▸ **Your assignment**:
Every line in the records below between the one holding "Viewport: 1280px width, 500px" and the one holding "Task: Click the favorites star icon", inclusive, is to be set down exactly; all other lines are to be left out.

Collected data
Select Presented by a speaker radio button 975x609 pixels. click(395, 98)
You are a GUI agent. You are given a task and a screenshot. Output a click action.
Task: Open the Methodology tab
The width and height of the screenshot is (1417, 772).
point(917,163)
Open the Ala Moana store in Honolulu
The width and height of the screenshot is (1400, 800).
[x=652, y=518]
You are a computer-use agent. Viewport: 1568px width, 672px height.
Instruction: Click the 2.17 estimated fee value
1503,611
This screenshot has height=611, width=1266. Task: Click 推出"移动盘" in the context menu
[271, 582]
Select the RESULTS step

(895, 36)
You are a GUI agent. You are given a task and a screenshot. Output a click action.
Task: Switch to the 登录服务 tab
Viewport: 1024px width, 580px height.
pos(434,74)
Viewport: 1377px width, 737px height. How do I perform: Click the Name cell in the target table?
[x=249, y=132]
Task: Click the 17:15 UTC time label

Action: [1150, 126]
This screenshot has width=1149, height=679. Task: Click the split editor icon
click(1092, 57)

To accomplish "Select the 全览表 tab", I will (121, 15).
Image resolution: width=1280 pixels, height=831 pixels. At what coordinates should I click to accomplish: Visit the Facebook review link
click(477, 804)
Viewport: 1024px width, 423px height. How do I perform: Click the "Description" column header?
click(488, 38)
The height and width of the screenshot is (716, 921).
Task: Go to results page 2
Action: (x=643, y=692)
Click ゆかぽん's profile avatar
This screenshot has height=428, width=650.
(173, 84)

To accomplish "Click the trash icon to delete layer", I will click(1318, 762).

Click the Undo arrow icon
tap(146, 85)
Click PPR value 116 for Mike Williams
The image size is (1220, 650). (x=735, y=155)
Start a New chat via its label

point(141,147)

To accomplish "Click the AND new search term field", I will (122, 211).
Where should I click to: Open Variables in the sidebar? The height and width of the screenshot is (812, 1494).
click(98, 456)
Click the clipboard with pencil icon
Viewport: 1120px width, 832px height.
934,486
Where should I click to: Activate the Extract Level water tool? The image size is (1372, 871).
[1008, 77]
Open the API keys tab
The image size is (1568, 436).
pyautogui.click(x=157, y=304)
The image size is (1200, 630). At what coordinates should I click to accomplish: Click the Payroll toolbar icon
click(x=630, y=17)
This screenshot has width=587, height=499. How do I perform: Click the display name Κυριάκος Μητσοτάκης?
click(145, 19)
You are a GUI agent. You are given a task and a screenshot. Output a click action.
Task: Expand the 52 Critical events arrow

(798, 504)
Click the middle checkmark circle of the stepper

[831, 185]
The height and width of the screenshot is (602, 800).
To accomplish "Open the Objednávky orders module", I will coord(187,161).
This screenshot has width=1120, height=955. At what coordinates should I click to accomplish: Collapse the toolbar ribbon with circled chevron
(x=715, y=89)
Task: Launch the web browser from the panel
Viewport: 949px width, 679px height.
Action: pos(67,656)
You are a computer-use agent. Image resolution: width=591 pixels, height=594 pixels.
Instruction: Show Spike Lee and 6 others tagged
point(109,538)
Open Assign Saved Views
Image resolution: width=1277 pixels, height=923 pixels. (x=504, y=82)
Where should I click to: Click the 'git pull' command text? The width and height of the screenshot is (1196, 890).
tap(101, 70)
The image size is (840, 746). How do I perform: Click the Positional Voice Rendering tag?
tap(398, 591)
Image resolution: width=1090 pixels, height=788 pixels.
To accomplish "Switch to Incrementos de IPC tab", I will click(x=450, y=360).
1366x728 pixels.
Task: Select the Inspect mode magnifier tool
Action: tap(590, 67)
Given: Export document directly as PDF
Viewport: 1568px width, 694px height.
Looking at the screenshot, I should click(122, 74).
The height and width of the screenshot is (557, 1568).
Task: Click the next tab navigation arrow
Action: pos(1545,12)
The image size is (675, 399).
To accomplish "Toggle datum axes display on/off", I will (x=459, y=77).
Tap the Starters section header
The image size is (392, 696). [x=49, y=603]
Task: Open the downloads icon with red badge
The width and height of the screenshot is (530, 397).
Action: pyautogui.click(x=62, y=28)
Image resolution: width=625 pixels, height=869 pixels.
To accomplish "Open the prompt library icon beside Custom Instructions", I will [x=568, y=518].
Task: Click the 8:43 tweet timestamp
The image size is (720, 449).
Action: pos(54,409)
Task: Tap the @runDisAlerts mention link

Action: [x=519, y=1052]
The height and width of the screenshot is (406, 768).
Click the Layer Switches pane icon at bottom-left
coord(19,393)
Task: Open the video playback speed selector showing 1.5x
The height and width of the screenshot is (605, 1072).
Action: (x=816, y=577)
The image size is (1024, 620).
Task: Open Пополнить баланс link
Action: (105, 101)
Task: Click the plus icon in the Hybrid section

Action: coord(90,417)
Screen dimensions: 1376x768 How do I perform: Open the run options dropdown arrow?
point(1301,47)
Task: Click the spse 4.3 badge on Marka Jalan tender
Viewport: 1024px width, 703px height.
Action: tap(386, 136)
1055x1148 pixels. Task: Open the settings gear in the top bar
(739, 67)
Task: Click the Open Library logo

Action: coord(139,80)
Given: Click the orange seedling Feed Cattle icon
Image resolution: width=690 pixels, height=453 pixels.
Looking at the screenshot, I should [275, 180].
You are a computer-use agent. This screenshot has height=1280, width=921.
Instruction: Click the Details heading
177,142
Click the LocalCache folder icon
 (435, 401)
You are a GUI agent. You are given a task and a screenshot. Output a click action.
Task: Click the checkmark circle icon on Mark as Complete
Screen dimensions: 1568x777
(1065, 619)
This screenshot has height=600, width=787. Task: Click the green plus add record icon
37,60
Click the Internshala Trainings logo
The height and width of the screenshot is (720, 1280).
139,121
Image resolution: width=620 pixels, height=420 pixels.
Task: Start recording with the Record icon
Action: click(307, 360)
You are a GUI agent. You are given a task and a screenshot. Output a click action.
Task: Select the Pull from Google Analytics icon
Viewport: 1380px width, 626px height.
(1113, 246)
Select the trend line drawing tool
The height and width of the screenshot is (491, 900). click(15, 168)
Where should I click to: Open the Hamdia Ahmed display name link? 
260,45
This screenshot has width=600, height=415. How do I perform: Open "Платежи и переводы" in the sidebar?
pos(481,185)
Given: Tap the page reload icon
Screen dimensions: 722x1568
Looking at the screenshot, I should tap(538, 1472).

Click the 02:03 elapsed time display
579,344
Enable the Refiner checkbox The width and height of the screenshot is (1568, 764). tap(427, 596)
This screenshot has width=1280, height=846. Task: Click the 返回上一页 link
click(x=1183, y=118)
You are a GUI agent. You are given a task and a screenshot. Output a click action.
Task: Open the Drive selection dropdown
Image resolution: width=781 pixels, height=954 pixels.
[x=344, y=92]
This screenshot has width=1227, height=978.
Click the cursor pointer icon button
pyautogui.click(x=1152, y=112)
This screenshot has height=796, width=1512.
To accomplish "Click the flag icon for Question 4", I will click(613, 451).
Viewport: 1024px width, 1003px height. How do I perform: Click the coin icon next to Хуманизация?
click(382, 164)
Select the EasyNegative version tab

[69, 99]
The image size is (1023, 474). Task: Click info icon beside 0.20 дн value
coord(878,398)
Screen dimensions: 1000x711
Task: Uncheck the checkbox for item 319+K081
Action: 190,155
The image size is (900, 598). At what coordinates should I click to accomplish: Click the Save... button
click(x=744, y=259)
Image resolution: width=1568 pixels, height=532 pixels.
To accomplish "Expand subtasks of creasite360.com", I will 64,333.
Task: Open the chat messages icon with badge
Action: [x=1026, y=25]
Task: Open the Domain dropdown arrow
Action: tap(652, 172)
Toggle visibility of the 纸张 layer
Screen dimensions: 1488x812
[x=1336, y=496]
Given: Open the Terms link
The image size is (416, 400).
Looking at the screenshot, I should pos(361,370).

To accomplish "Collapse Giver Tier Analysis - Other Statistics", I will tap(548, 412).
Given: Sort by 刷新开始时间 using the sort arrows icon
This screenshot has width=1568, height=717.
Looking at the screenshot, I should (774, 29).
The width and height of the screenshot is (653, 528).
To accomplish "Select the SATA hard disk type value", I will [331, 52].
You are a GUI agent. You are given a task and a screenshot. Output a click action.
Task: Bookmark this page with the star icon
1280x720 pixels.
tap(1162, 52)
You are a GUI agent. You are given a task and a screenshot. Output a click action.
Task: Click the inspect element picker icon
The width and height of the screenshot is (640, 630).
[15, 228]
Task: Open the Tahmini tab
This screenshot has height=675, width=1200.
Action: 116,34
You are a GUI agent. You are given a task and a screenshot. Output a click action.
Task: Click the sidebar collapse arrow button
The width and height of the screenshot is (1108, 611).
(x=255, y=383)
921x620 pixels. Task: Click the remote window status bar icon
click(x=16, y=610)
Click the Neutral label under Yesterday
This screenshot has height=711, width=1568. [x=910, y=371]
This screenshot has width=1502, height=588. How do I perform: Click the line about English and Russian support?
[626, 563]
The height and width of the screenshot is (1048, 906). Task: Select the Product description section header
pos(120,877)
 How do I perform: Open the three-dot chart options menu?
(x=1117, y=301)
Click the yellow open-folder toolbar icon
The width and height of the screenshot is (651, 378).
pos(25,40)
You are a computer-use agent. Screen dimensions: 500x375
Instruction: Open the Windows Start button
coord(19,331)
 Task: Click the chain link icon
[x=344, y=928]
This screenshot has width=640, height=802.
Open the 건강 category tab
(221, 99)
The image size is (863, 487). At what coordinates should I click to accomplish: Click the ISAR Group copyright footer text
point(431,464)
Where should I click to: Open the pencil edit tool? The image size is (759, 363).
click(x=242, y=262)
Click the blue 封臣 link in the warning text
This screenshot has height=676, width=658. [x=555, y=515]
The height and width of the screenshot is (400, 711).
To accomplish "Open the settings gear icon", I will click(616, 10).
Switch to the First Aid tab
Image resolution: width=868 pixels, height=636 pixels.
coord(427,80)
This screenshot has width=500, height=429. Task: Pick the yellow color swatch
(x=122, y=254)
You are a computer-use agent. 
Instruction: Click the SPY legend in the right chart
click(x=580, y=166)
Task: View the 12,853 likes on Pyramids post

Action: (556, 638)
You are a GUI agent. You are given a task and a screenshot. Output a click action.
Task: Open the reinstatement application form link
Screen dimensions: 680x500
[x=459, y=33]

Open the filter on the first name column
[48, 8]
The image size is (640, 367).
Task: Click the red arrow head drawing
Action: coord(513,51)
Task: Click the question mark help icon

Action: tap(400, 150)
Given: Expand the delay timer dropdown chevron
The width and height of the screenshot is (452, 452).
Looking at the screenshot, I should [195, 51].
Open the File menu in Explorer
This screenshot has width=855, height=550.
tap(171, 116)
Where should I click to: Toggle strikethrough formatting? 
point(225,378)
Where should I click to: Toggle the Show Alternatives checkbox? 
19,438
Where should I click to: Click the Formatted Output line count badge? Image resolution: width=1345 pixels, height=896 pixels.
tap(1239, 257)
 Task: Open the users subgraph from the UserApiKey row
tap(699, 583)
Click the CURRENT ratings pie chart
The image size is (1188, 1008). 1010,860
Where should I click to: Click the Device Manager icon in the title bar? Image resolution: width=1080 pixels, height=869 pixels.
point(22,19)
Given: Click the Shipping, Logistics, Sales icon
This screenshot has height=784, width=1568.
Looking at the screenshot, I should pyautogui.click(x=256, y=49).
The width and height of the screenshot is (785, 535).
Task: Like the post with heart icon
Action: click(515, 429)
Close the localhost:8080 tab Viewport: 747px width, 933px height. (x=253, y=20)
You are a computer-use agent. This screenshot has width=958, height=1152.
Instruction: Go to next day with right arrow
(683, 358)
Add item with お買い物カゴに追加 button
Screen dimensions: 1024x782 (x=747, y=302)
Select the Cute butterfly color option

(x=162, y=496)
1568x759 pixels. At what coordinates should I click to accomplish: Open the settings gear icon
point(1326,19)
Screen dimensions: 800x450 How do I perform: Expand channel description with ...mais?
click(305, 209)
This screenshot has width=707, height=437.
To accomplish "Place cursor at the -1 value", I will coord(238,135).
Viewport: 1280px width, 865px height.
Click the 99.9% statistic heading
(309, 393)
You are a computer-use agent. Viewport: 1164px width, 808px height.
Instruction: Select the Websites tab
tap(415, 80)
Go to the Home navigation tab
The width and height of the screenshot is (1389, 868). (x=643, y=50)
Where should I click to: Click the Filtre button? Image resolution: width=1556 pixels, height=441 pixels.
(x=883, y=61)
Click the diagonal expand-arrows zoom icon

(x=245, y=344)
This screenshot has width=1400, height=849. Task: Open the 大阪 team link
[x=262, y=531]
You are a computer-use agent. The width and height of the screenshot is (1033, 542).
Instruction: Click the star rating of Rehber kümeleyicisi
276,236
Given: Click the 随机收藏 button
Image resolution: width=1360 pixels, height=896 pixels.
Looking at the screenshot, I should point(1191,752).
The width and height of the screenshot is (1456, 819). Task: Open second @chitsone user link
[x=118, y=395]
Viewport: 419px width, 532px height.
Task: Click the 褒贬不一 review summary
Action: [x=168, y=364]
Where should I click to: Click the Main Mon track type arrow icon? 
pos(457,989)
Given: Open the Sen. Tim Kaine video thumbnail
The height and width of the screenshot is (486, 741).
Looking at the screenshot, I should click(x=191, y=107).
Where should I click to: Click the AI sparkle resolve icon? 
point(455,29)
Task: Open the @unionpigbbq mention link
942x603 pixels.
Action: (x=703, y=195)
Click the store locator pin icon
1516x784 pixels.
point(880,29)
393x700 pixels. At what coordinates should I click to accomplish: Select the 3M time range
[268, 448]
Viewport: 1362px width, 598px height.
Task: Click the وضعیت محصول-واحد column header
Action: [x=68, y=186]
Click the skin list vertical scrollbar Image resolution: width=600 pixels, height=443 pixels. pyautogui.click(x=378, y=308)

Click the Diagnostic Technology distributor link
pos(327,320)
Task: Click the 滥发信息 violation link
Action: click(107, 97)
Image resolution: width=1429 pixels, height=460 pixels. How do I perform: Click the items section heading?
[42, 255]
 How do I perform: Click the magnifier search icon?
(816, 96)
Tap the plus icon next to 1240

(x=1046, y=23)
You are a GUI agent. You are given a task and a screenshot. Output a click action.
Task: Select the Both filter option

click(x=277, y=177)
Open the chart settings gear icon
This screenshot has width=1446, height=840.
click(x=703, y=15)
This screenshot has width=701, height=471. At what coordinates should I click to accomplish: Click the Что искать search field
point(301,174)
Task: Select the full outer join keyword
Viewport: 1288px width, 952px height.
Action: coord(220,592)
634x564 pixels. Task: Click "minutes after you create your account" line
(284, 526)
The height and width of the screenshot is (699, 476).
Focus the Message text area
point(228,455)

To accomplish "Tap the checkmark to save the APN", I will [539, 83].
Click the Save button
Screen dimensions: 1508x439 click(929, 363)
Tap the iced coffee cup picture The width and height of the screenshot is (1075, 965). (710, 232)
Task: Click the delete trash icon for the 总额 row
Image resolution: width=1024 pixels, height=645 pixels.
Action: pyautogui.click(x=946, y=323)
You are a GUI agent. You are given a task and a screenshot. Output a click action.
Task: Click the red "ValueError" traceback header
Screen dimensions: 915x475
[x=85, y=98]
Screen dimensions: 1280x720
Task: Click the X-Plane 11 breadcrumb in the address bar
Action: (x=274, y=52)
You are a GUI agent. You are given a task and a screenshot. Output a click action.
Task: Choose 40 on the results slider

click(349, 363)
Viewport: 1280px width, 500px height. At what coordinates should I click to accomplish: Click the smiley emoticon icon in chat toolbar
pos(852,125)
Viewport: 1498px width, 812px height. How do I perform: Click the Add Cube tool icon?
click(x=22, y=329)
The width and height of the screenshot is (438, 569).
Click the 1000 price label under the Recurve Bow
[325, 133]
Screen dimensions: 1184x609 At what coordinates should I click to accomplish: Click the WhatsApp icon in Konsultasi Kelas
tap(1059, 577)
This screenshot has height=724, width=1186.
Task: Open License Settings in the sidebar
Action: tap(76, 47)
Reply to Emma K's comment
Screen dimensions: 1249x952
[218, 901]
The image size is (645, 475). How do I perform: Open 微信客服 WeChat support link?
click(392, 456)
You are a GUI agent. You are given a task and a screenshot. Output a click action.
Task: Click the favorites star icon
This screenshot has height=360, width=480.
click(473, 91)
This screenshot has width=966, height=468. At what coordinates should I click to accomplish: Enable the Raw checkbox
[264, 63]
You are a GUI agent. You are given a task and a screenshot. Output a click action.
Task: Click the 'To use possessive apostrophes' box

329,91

▸ **Answer space**:
Viewport: 1280px width, 500px height. At what coordinates should I click to accomplish: Click the smiley emoticon icon in chat toolbar
pos(852,125)
Viewport: 1498px width, 812px height. How do I perform: Click the Add Cube tool icon?
click(x=22, y=329)
The width and height of the screenshot is (438, 569).
Click the 1000 price label under the Recurve Bow
[325, 133]
Screen dimensions: 1184x609 At what coordinates should I click to accomplish: Click the WhatsApp icon in Konsultasi Kelas
tap(1059, 577)
This screenshot has height=724, width=1186.
Task: Open License Settings in the sidebar
Action: tap(76, 47)
Reply to Emma K's comment
Screen dimensions: 1249x952
[218, 901]
The image size is (645, 475). How do I perform: Open 微信客服 WeChat support link?
click(392, 456)
You are a GUI agent. You are given a task and a screenshot. Output a click action.
Task: Click the favorites star icon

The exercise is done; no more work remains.